=== To be done ===
Swap "icon" for "symbol" throughout the items below, keeping all other text the same, and leave the pictures out of your answer.

____

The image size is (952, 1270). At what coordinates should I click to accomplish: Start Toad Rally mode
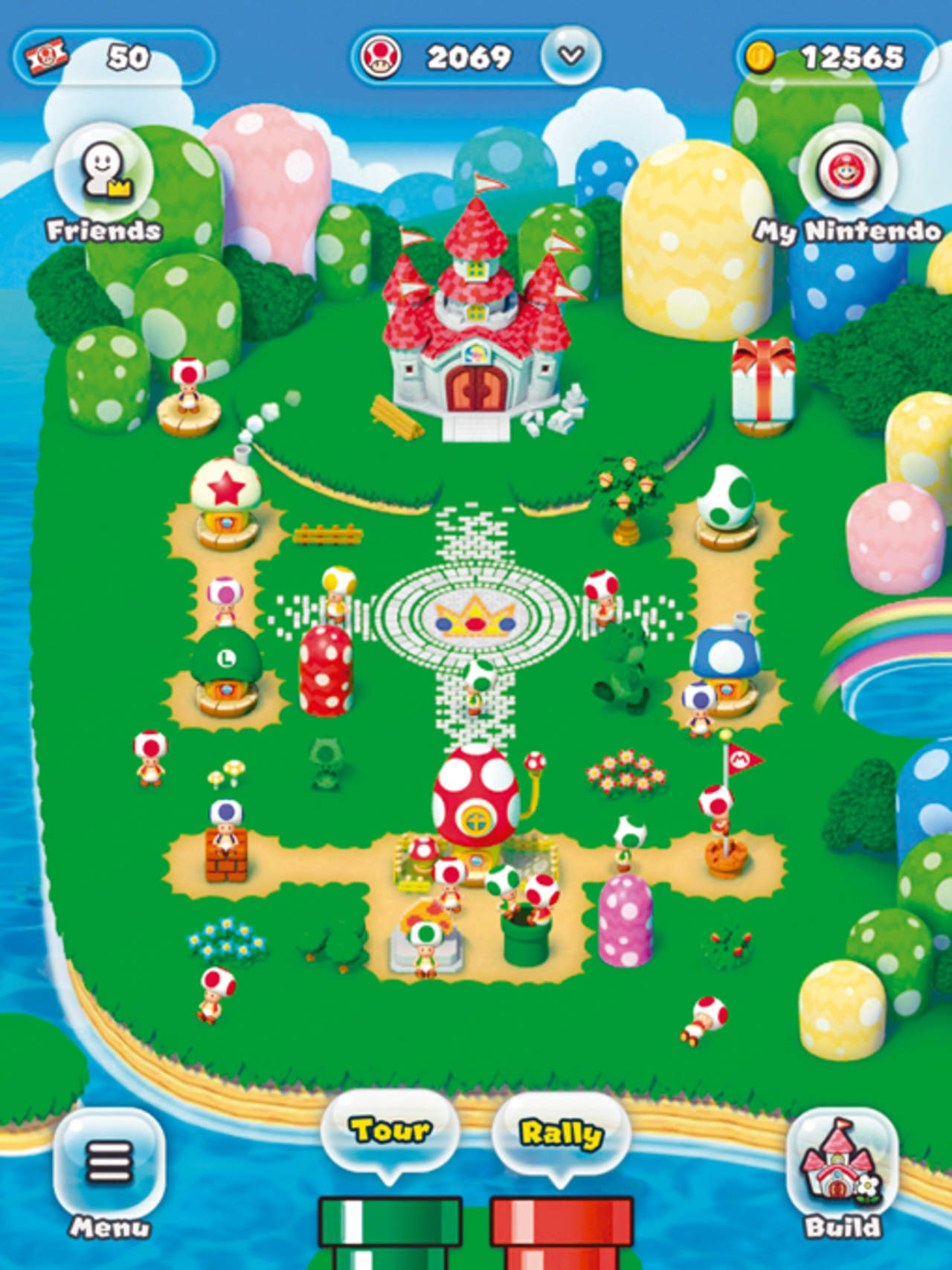point(561,1135)
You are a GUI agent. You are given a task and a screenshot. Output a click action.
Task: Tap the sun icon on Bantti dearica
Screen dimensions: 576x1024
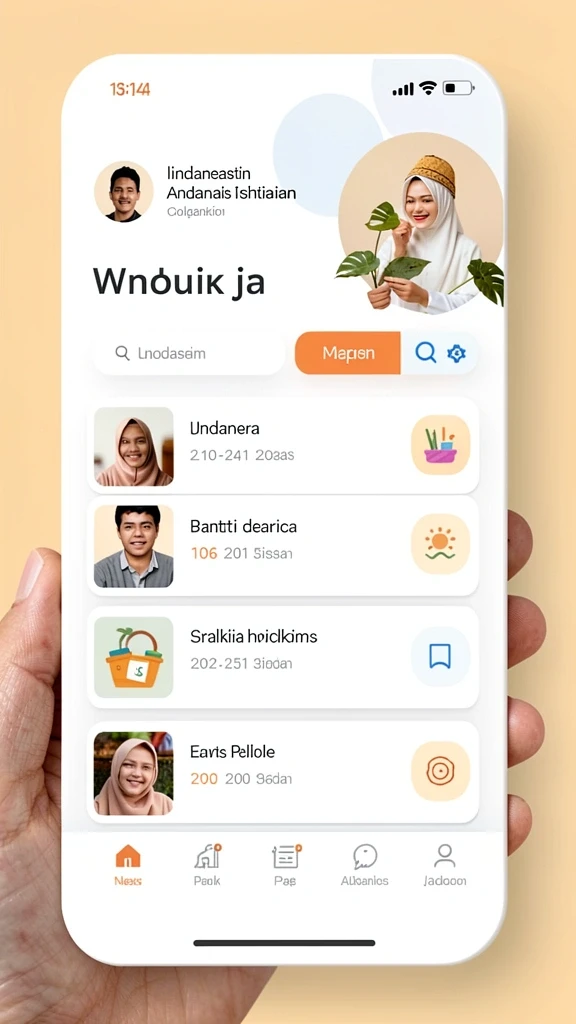pyautogui.click(x=441, y=544)
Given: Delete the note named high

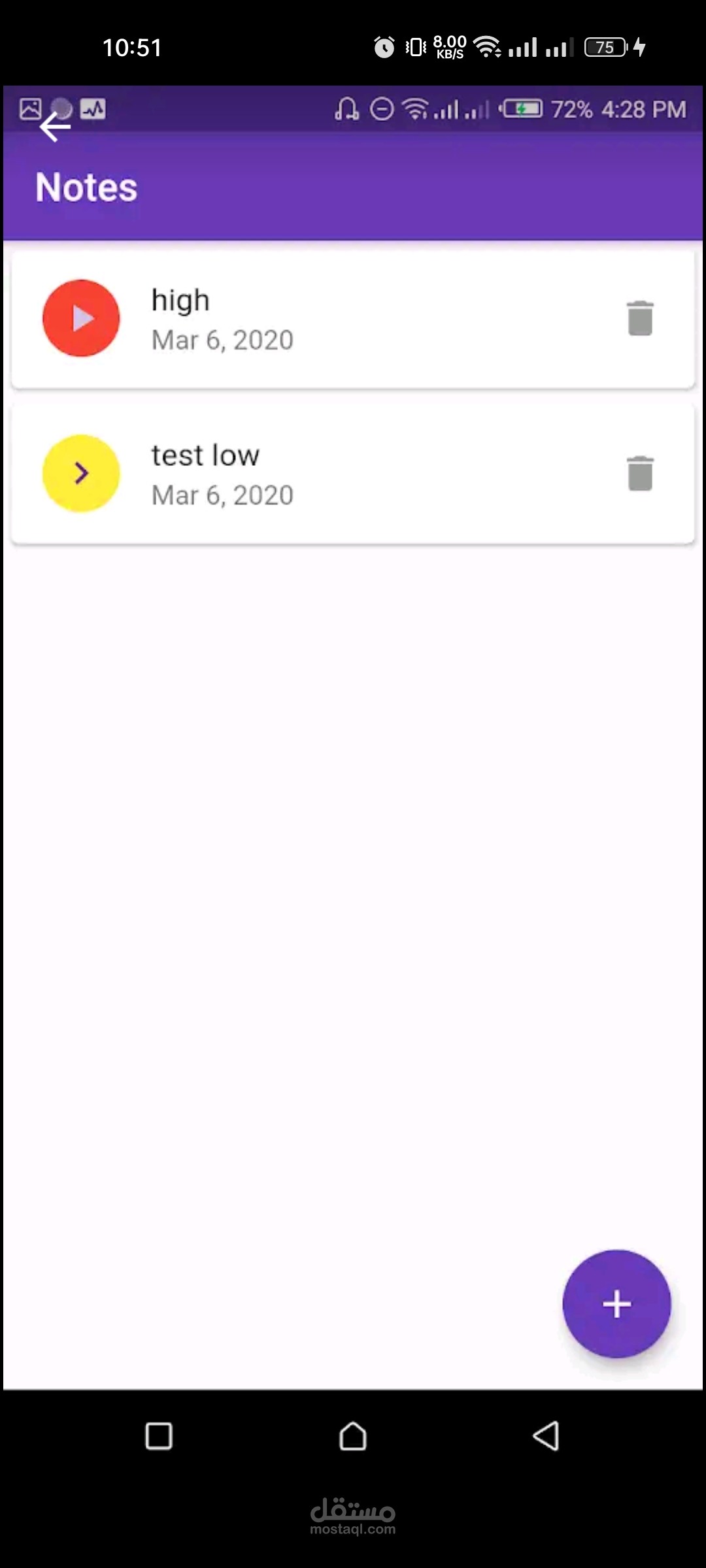Looking at the screenshot, I should [x=640, y=318].
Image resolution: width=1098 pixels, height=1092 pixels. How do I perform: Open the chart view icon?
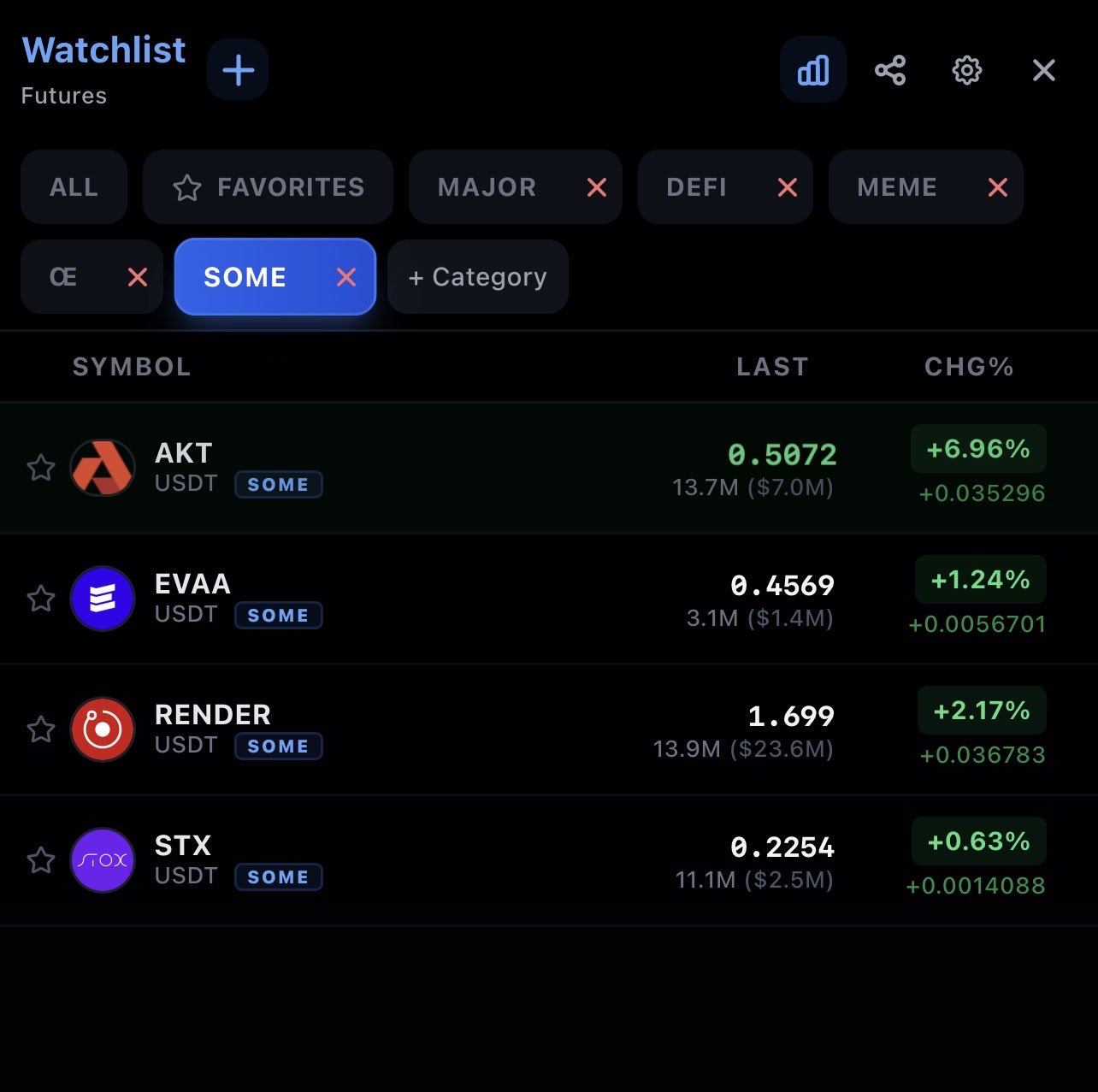pos(812,69)
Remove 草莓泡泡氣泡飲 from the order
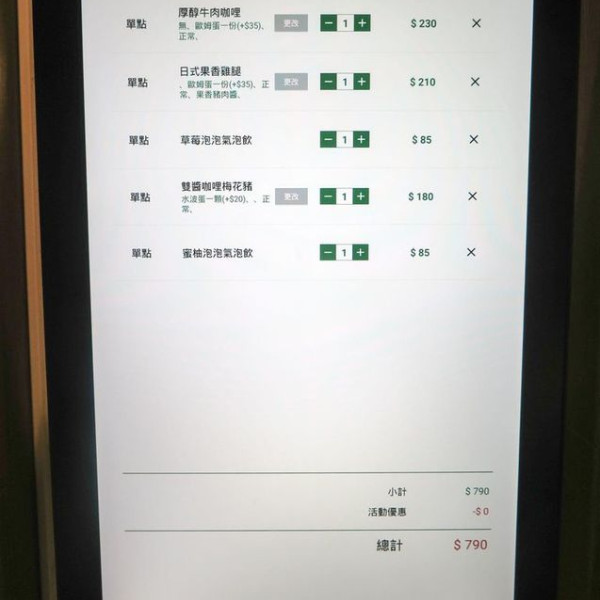 [x=474, y=140]

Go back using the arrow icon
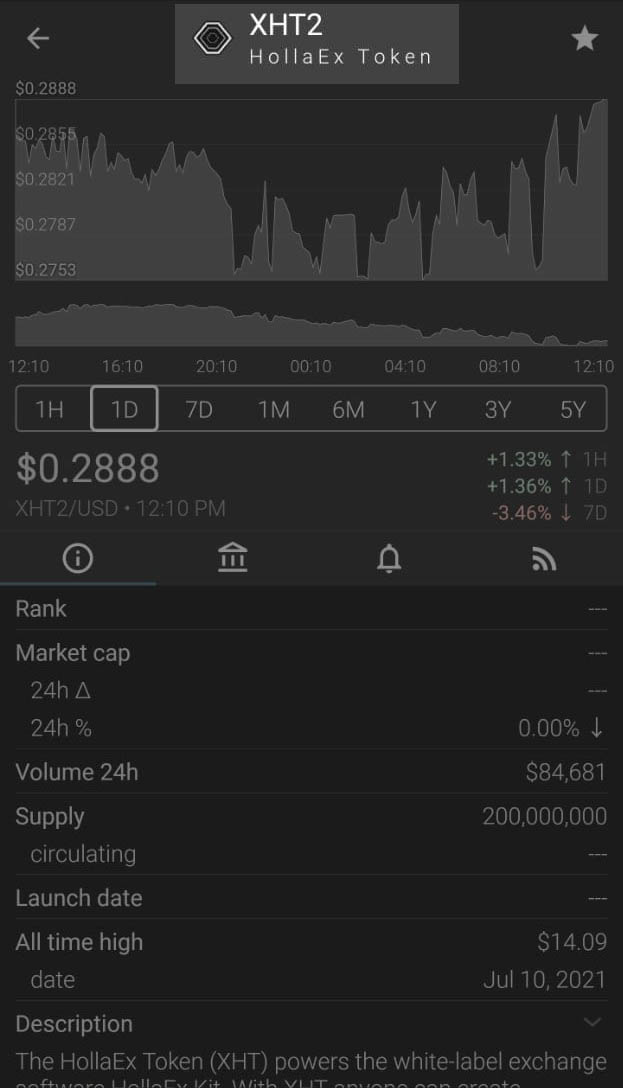pos(38,39)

____

=== Answer to the problem ===
The image size is (952, 1270). At what coordinates should I click to accomplish: Start Toad Rally mode
point(561,1135)
You are a GUI agent. You are given a task and a screenshot. Output a click action.
Task: Tap the sun symbol on Bantti dearica
Screen dimensions: 576x1024
pyautogui.click(x=441, y=544)
Given: Delete the note named high

Looking at the screenshot, I should [x=640, y=318].
Image resolution: width=1098 pixels, height=1092 pixels. How do I perform: Open the chart view symbol?
pos(812,69)
Remove 草莓泡泡氣泡飲 from the order
 [x=474, y=140]

Go back using the arrow symbol
pos(38,39)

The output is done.